Investigations & Management

A
  • If a DVT or PE is diagnosed (or strongly suspected) in pregnancy, anticoagulation with LMW heparin should be commenced
  • LMWH should be given in doses titrated against the woman’s booking or early pregnancy weight.
  • Once daily or in two divided doses
  • Prior to this bloods for FBC, COAG, U+Es and LFTs.
  • When VTE occurs at term, consideration should be given to the use of intravenous unfractionated heparin which is more easily manipulated.
  • LMWH and unfractioned heparin
    o Fragmin (delteparin)
    o Clexane (enoxoparin sodium)
    o Smaller molecule enables increased uptake and therefore lower, less frequent doses of heparin are required (once daily).
    o Once she is in established labour or thinks that she is in labour, she should not inject any further heparin.

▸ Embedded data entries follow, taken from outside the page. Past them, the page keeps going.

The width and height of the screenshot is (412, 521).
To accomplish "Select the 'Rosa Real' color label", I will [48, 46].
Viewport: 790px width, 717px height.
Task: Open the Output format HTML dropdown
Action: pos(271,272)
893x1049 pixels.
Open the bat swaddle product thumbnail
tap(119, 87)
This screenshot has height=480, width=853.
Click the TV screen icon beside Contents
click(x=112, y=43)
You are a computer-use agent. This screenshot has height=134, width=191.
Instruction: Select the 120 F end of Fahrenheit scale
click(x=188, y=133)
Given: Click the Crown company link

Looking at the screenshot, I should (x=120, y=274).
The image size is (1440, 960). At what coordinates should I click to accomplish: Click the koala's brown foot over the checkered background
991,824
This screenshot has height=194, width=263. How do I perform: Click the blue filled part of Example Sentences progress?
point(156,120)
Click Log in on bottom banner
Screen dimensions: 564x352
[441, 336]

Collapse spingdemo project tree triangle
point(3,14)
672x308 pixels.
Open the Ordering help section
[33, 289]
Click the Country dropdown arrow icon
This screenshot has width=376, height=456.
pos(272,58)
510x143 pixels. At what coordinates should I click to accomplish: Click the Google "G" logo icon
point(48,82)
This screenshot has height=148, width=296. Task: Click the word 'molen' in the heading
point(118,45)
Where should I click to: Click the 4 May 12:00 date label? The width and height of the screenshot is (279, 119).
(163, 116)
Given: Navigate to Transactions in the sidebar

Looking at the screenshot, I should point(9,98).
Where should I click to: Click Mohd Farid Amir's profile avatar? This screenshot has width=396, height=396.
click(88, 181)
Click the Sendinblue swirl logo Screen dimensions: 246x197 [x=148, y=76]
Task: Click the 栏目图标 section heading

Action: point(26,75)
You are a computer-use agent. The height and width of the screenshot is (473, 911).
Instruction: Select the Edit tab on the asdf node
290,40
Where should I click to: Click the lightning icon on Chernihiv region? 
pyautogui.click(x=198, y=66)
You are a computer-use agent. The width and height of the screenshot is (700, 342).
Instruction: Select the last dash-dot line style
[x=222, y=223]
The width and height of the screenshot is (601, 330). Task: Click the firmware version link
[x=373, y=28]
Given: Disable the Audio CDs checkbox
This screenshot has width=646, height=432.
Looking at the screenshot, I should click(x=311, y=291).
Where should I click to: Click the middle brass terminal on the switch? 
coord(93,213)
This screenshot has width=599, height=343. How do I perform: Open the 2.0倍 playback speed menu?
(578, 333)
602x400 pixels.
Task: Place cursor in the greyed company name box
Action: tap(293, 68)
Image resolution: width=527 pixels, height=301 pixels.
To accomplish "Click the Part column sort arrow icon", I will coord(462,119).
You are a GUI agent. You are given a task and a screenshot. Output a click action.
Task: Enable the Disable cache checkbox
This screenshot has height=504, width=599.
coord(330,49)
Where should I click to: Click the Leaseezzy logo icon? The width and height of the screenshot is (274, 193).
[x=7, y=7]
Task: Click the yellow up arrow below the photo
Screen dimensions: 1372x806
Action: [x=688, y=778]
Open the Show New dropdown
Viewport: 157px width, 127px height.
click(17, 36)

    o Where delivery is planned, either by elective caesarean section or induction of labour, LMWH maintenance therapy should be discontinued 24 hours prior to planned delivery.
    o Regional anaesthetics should not be undertaken until at least 24 hours after the last dose
    o LMWH should not be given for 4 hours after the use of spinal anaesthesia or after the epidural catheter has been removed, and the epidural catheter should not be removed within 12 hours of the most recent injection
    o Postnatally: stockings, hydration and early mobilisation
  • Heparin
    o Does not cross the placenta
    o Not excreted in the breast milk
o But may have hazards on prolonged use:
- Osteoporosis
- Heparin-induced thrombocytopaenia
- Allergy
o Inconvenient to use
  • Warfarin
    o Oral anticoagulant that interferes with the action of vitamin K (used in the liver as a co-enzyme in the production of a number of clotting factors)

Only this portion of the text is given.